Although government has warned cash barons trading cash on the streets, it has not moved to arrest them.
There is a public perception that many of the traders — some of whom have been rounded up by the police and released — are mere fronts for mainly powerful politicians, who provide them with the cash to trade.
As the value of the local currency continues to take a severe bashing from other major currencies, businesspeople and informal traders have resorted to pricing their goods and services in United States dollars.
The Finance minister outlawed the use of the US dollar and a host of other foreign currencies in local transactions in a desperate bid to defend the country’s fledgling new currency against parallel market speculation.
Despite the enactment of Statutory Instrument (SI) 142 of 2009 on June 24 this year and SI 213 of 2019, gazetted under the Presidential Powers (Temporary Measures) Amendment of Exchange Control Act) Regulations of 2019 in September to outlaw the pricing of goods and services in foreign currency, the practice has continued.
According to social commentator, Alex Magaisa, a currency can only become viable if its users have trust in the issuing authority.
He said the reason why the United States dollar was the currency of choice in Zimbabwe was that locals had more trust in the US government than in the Mnangagwa administration.
Writing on his blog when the government first issued the bond note in 2016 — ostensibly to cover the gap created by the shortage of US dollar notes and coins — Magaisa said the surrogate currency was only going to work if the public embraced it.
Although people accepted the bond notes at the beginning, following government assurances that they were backed by a $500 million African Export Import Bank guarantee, the trust was lost when the Harare administration’s appetite for printing money went into overdrive and started to print more and more of the surrogate notes.

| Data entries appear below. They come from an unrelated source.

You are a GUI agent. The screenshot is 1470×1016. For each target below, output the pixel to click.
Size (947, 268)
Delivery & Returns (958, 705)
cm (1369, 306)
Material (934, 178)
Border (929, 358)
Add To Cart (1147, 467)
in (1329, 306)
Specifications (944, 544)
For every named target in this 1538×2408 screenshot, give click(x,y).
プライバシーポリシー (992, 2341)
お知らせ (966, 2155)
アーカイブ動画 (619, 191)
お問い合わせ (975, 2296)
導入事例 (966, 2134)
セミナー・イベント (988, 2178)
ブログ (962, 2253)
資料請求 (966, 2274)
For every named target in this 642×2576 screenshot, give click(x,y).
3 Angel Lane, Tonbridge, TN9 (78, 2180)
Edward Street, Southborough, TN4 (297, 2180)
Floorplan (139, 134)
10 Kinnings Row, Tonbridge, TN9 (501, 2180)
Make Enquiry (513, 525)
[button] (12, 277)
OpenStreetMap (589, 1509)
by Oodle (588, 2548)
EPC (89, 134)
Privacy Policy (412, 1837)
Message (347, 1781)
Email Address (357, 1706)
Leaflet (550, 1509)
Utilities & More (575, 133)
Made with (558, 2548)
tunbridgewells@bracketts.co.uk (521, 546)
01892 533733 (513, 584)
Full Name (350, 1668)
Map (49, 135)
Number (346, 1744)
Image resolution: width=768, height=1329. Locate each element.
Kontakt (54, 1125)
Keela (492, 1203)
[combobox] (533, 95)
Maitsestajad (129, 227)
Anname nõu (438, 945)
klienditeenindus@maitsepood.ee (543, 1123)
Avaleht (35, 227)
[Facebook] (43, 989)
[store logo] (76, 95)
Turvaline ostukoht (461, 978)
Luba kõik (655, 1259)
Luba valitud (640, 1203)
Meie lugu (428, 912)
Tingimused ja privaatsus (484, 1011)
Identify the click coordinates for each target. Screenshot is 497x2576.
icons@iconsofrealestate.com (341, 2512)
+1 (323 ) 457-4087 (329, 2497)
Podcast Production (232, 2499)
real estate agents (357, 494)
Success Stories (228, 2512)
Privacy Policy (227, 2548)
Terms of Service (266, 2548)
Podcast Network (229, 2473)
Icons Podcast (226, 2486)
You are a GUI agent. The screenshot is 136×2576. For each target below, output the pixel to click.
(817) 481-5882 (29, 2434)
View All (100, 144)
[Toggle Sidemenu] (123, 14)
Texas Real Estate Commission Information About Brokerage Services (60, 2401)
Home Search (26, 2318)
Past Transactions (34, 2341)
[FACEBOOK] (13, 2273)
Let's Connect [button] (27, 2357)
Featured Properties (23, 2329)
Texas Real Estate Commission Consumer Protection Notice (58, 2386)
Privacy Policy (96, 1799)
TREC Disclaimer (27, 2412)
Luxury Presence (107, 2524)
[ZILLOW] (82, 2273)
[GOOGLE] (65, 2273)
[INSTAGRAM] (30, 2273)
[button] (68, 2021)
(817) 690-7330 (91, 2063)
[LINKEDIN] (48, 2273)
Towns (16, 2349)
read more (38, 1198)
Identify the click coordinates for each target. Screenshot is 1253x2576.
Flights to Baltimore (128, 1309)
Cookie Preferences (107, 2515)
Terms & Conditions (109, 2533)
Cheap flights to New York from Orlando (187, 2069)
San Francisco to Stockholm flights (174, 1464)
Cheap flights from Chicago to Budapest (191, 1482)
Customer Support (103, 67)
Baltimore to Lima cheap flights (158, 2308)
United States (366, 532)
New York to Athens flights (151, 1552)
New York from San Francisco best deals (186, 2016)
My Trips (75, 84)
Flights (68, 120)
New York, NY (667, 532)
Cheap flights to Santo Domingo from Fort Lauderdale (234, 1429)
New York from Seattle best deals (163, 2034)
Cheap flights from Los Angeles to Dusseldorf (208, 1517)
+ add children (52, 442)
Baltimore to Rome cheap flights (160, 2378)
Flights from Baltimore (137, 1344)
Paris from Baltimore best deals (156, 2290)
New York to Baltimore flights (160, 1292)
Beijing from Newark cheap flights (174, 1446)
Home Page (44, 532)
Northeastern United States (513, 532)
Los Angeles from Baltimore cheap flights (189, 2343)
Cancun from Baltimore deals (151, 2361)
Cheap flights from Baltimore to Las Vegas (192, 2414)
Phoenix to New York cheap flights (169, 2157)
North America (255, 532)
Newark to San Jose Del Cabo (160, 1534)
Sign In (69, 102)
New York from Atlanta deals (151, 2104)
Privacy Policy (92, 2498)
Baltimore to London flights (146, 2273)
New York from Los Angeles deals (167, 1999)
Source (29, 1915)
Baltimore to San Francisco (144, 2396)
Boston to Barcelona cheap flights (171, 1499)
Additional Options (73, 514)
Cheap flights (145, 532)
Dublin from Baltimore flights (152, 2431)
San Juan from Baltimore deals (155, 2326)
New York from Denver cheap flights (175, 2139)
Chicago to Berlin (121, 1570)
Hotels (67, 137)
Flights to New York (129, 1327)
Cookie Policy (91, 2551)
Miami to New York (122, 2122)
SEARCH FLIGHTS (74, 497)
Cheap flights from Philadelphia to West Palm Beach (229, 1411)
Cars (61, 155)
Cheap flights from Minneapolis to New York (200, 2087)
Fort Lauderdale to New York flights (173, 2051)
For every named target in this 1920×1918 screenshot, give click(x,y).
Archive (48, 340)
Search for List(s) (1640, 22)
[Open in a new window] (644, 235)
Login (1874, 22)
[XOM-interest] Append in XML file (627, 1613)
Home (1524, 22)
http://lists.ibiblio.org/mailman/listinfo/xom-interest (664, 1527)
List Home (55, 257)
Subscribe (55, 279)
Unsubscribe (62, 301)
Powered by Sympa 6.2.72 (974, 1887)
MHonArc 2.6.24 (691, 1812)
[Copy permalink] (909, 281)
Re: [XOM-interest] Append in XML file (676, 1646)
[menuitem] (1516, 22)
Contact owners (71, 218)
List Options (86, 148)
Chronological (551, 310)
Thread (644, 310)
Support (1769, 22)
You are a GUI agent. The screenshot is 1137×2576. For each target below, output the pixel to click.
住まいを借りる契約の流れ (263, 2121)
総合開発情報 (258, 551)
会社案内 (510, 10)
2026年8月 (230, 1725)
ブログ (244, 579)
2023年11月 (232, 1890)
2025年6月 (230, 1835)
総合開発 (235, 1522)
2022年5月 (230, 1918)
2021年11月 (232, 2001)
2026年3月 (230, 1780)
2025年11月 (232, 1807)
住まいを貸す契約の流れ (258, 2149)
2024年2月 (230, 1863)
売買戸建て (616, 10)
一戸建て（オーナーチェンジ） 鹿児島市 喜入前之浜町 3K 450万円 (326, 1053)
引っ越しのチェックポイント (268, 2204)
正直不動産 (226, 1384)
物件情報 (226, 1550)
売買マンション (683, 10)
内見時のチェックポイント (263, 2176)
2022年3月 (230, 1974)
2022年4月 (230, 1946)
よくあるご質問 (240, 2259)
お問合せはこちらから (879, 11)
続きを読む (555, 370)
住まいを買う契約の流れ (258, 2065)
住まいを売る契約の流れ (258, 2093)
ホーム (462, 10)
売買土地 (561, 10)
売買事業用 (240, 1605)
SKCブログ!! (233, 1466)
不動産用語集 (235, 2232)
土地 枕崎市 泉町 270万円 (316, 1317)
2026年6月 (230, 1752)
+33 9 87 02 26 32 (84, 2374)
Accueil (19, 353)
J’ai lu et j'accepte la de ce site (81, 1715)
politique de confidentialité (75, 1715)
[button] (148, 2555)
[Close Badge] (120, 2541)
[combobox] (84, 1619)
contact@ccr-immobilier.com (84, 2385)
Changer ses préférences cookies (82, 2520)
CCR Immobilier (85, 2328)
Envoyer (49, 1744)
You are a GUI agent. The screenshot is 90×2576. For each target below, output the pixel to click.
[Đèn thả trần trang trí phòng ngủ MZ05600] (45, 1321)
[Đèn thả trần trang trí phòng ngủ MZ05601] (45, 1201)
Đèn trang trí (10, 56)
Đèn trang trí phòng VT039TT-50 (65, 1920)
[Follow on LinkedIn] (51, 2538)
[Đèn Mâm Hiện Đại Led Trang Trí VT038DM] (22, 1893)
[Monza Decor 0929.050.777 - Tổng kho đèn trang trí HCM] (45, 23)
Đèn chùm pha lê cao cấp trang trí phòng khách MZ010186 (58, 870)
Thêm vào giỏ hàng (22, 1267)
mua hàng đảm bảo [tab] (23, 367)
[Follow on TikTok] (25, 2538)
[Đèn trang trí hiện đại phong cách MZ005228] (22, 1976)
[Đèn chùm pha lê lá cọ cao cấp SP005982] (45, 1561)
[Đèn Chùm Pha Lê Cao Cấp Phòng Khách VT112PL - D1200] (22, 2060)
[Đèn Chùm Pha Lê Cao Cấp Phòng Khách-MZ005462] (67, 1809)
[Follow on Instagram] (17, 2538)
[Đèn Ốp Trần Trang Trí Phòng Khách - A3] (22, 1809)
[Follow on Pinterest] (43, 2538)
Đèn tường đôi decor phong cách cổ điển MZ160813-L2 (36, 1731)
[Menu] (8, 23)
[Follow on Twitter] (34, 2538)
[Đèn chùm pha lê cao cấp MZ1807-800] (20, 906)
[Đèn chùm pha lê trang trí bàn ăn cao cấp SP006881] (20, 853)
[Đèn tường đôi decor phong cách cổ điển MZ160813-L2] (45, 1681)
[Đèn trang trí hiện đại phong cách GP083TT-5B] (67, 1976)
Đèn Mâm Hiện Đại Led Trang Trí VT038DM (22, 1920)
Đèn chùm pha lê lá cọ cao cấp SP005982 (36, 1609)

Monetary authorities had assured the nation that the official exchange rate between bond notes and US dollar would be pegged at 1:1 because of the Afreximbank guarantee.
“But I’m certain that many Zimbabweans would be happy to hear that Afreximbank has offered Zimbabwe a facility to guarantee 1:1 convertibility of RTGS balances into US dollars,” he said at the time.
The Zimbabwe dollar has depreciated by 564% to date since its introduction in February this year due to lack of market confidence and nothing to back it in terms of gold reserves and export earnings.
In February, government adopted electronic money as a local currency and called it the RTGS dollar, which operated alongside the bond note and multiple foreign currencies at a rate of US$1: ZWL$2.50.
However, this currency was later abandoned after monetary authorities decreed, in June, the Zimdollar as the sole legal tender.
The depreciation of the Zimdollar was confirmed in the United States Food Insecurity Department, FEWSNET’s October 2019 to May 2020 Food Security Outlook report released at the beginning of this month.
FEWSNET stated that as of late October, the local currency had depreciated by over 520% since February 2019, when the interbank market was introduced.
As a result, businesses started selling their goods or services at high premiums using electronic money and discounted prices for those using cash.
“Shortages of the local currency (bond notes and coins) have resulted in the notes and coins being sold at premium rates as high as 40% to 60% against mobile and electronic money transfers on the black market,” the FEWSNET report added.
As the economic chill continues to bite, many Zimbabweans have lost hope of the economy experiencing a rebound under Mnangagwa, who has continued to assure the nation that his government was on the right path and the fruits of their economic policies would soon start to blossom.